>> Start DOCUMENT

4.8 Enerdyne Securities. Boatracs and Merger Sub have had an
opportunity to: (i) review this Agreement, the exhibits hereto,
all other documents contemplated hereby; (ii) obtain legal and
financial advice from experienced advisors and (iii) request any
additional information regarding the business and affairs of
Enerdyne as Boatracs and Merger Sub consider appropriate to
provide a full understanding of or to evaluate the merits and
risks of a merger of Enerdyne with and into Merger Sub; the
Shareholders have received such requested information.
5. SECTION 5 Items to be Delivered by Boatracs or Merger Sub at the
Closing. At the Closing, in addition to the Merger Consideration
Boatracs shall deliver each of the following:
5.1 Boatracs Authorizations. A certificate or certificates of
an executive officer of Boatracs attaching copies of the
resolutions authorizing (a) the execution, delivery and
performance of Boatracs' obligations under this Agreement and the
issuance of debt contemplated hereunder and certifying that such
resolutions have been duly and validly approved and authorized by
the Board of Directors of Boatracs and (b) the execution,
delivery and performance of Merger Subs' obligations under this
Agreement and certifying that such resolutions have been duly and
validly approved and authorized by the sole shareholder of Merger
Sub.

>> End DOCUMENT

## WORK TO DO
1. Answer these questions from the merger agreement excerpt:
(a) Per Section 4.8, from what kind of advisors could Boatracs and Merger Sub obtain legal and financial advice?
(b) Per Section 5, at what point does Boatracs deliver the listed items, and in addition to what?
(c) Per Section 5.1, who must approve the resolutions authorizing Merger Sub's obligations under the Agreement?
2. Carry on the merger agreement excerpt from the end of its last sentence, keeping its contractual drafting style.

>> Start EXTRACTED RECORDS

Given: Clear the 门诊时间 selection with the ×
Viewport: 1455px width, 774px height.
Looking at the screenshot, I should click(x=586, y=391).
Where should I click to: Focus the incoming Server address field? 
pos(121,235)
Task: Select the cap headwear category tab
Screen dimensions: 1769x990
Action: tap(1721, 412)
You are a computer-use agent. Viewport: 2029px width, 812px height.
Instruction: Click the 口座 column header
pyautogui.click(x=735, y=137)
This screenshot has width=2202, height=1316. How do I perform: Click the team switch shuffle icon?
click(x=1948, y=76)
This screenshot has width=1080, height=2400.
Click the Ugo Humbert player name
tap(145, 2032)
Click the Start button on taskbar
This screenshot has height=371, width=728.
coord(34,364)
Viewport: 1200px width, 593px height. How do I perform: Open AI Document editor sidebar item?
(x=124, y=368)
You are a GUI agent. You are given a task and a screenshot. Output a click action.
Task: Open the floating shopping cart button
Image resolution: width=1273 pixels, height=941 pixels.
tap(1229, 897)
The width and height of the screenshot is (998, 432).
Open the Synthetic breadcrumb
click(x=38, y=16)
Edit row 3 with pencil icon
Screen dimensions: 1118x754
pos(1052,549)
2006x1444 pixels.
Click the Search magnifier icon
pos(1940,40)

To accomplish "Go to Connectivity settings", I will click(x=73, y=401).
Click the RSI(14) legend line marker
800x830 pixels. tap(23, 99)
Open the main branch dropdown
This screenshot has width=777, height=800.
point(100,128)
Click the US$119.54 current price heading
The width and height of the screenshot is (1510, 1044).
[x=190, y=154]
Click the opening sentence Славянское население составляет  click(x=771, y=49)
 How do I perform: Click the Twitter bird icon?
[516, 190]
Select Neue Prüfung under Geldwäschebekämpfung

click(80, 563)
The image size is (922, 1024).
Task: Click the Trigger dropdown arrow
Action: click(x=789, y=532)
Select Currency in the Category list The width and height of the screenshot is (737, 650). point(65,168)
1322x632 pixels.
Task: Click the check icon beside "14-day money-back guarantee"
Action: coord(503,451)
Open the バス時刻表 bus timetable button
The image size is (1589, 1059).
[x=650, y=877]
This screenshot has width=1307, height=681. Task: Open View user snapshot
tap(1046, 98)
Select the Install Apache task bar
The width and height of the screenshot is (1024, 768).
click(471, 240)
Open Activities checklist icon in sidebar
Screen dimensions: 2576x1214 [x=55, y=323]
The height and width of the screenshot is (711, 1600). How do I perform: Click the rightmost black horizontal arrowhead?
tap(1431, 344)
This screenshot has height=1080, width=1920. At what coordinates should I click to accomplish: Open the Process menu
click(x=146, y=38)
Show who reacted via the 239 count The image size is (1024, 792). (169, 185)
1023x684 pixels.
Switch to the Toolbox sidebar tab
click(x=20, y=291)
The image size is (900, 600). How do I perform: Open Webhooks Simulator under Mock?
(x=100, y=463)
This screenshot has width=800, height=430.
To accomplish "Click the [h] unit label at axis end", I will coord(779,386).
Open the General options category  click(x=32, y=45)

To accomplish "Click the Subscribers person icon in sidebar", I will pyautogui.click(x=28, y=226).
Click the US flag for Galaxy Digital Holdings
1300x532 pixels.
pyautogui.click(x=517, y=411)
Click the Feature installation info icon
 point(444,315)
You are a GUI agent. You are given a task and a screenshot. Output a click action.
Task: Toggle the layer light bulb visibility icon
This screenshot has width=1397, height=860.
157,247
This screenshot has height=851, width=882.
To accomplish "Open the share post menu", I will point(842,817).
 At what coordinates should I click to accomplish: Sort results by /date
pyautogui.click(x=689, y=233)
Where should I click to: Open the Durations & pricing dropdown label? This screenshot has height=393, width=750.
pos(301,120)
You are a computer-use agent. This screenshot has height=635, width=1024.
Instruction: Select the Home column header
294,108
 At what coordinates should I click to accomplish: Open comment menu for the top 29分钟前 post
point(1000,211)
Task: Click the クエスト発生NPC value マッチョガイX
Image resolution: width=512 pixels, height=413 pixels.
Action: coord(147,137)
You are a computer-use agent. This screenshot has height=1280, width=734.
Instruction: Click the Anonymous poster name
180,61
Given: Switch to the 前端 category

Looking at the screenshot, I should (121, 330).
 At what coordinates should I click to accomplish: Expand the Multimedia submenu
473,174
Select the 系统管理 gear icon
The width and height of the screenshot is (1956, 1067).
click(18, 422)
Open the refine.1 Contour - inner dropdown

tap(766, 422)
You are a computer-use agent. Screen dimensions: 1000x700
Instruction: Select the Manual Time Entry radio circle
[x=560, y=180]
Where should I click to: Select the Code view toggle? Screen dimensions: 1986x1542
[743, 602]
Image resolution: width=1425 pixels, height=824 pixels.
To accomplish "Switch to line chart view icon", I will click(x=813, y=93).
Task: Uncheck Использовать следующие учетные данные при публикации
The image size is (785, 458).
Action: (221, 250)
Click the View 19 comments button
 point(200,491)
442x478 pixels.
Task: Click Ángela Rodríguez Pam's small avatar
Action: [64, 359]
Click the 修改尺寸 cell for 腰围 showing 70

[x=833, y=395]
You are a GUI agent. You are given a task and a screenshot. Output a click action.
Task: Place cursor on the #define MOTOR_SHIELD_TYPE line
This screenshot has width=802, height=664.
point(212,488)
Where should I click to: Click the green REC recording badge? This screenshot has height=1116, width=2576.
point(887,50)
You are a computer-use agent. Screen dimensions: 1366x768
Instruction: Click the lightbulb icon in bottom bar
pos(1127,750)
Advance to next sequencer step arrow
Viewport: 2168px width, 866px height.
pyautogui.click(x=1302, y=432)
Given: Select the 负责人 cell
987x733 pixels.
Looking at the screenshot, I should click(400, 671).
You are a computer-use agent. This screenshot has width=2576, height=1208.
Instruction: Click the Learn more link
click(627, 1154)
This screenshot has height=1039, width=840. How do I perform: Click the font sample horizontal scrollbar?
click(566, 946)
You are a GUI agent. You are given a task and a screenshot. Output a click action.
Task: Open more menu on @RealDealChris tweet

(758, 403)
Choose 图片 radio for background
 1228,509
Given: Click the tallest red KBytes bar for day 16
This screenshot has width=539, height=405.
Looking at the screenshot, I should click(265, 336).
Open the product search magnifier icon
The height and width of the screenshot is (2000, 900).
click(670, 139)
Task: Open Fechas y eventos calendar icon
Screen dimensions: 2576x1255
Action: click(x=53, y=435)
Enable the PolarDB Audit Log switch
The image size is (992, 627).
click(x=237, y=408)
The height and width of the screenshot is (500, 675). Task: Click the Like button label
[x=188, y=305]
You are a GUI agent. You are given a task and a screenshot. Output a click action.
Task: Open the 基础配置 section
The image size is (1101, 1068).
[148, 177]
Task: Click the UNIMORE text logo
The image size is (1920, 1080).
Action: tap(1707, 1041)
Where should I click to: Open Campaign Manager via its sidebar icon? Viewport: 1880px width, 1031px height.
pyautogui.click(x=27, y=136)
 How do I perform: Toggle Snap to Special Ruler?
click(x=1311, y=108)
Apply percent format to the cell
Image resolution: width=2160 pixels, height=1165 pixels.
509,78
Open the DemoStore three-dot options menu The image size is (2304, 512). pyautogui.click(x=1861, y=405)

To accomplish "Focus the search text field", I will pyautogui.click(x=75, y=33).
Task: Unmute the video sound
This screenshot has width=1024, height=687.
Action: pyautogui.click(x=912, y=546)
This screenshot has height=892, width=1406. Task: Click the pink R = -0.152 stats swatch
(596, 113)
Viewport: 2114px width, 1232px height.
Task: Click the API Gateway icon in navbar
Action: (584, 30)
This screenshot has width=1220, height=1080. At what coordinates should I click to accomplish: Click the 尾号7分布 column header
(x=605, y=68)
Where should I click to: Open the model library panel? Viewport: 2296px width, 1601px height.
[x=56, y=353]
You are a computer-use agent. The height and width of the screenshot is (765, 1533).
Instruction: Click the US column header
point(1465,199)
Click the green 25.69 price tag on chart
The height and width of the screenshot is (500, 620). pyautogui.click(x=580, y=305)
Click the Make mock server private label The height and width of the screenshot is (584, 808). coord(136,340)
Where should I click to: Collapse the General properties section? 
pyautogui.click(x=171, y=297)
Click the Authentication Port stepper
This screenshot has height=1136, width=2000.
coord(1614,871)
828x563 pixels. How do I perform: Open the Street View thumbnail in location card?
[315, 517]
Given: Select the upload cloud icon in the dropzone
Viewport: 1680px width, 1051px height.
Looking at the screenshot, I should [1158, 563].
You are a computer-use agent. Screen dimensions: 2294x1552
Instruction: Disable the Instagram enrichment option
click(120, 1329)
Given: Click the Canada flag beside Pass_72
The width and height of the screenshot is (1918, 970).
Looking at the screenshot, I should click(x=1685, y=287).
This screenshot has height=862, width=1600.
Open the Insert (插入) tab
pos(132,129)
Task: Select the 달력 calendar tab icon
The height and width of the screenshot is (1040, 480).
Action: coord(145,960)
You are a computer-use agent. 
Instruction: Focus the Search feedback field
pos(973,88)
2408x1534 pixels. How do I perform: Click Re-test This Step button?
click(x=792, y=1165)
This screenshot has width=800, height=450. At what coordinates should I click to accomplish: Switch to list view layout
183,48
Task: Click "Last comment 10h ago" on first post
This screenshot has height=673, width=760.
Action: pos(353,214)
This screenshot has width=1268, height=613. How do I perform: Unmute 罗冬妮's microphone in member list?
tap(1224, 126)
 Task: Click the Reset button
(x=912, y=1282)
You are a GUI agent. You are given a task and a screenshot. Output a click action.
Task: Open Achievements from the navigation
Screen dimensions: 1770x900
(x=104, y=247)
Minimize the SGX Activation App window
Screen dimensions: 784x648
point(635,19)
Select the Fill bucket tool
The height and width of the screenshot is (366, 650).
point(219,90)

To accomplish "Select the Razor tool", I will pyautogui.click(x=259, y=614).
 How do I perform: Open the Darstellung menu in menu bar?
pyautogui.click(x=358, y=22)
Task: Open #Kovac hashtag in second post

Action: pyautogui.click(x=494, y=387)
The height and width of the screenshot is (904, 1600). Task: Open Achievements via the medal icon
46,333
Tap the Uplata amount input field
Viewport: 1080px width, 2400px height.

>> End EXTRACTED RECORDS

## ANSWERS TO THE EXERCISES
1.
(a) Experienced advisors.
(b) At the Closing, in addition to the Merger Consideration.
(c) The sole shareholder of Merger Sub.

2.
5.2 Merger Sub Authorizations. A certificate of an executive
officer of Merger Sub attaching copies of the resolutions
authorizing the execution, delivery and performance of Merger
Subs' obligations under this Agreement and the issuance of debt
contemplated hereunder and certifying that such resolutions have
been duly and validly approved and authorized by the Board of
Directors of Merger Sub.
6. SECTION 6 Documents to be Delivered by Enerdyne or the
Shareholders at Closing. At the Closing, in addition to the
certificates for the Common Shares and Preferred Shares Enerdyne
and the Shareholders shall deliver each of the following:
6.1 Authorizations. A certificate of the Secretary of Enerdyne
attaching copies of the resolutions of Enerdyne's Board of
Directors and the Shareholders authorizing the execution,
delivery and performance of this Agreement and certifying that
such resolutions have been duly and validly approved and
authorized.
6.2 Opinion of Enerdyne's Counsel. An opinion in substantially
the form attached hereto as Exhibit I ("Opinion of Counsel to
Enerdyne").
6.3 Resignations of Enerdyne's Directors and Officers. The
written resignations, effective as of the Closing Date, of all
directors and officers of Enerdyne.
6.4 Employment Agreements. Employment Agreements substantially
in the form attached hereto as Exhibit J executed by each
Shareholders.
6.5 Noncompetition Agreements. Each of the Shareholders shall
have executed and delivered Noncompetition Agreements
substantially in the form attached hereto as Exhibit J.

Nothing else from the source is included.